* [Exercise inputs]:
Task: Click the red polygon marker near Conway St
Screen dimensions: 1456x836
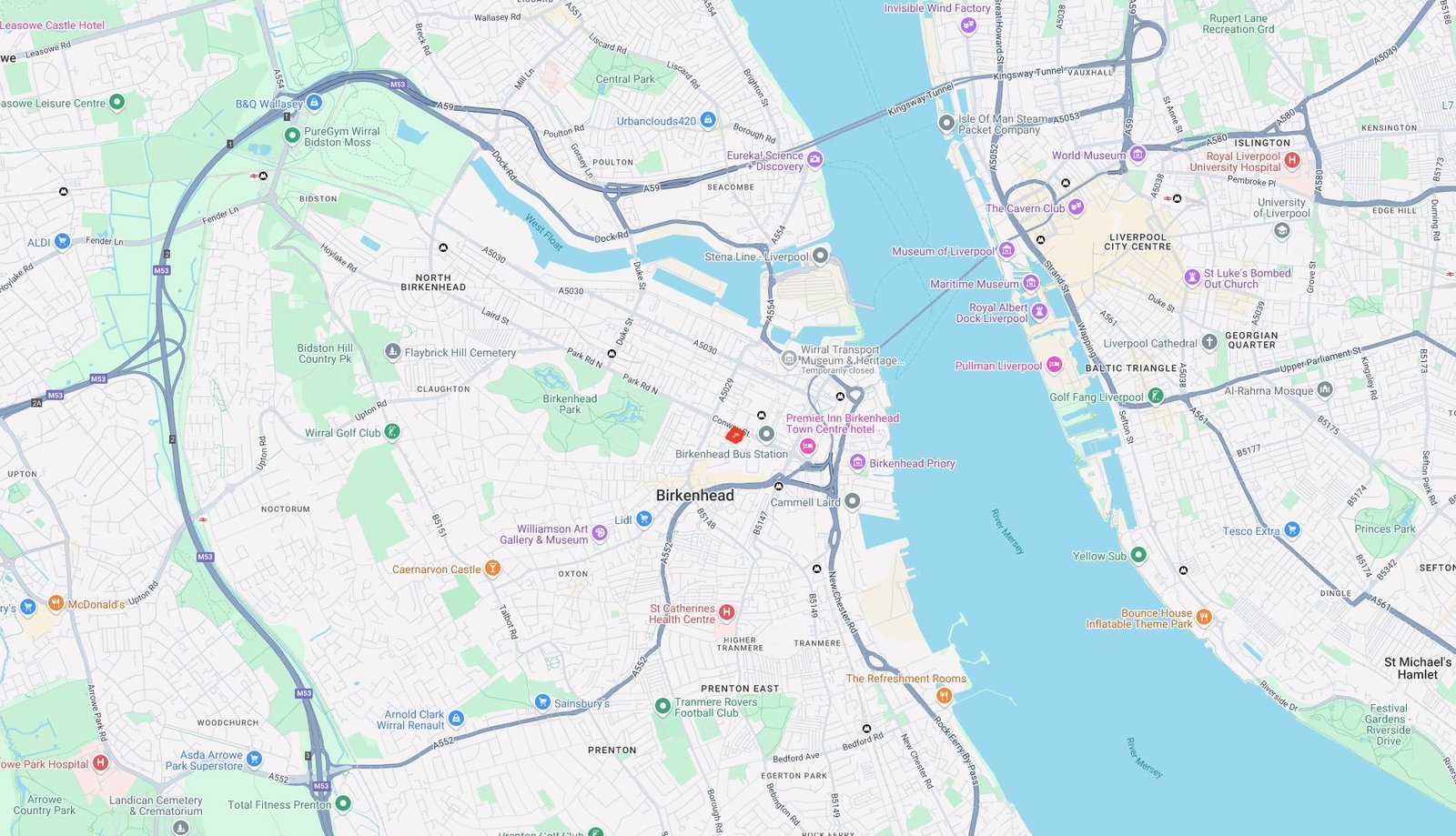Action: coord(734,435)
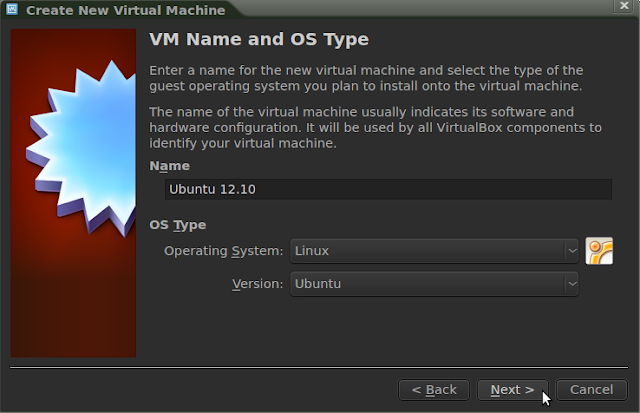
Task: Proceed with the Next button
Action: click(x=512, y=389)
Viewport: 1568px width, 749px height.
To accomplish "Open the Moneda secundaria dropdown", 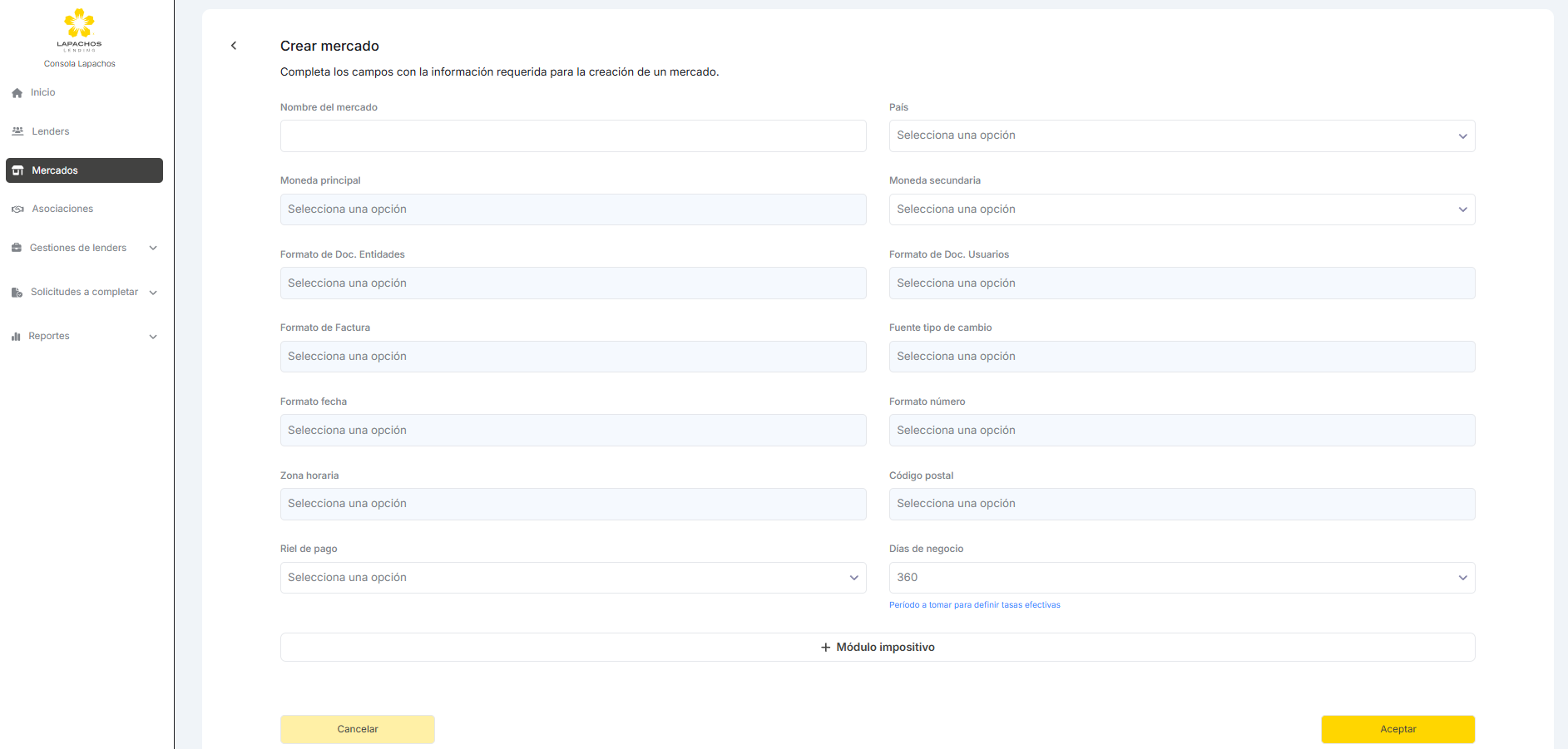I will [1181, 209].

* [Task to carry out]: Reproduce, word for word, every line from the start of the records down to and including the line with "Viewport: 1568px width, 749px height."; skip the pictures.

* [Written solution]:
Task: Click the red polygon marker near Conway St
Screen dimensions: 1456x836
Action: coord(734,435)
Task: Proceed with the Next button
Action: click(x=512, y=389)
Viewport: 1568px width, 749px height.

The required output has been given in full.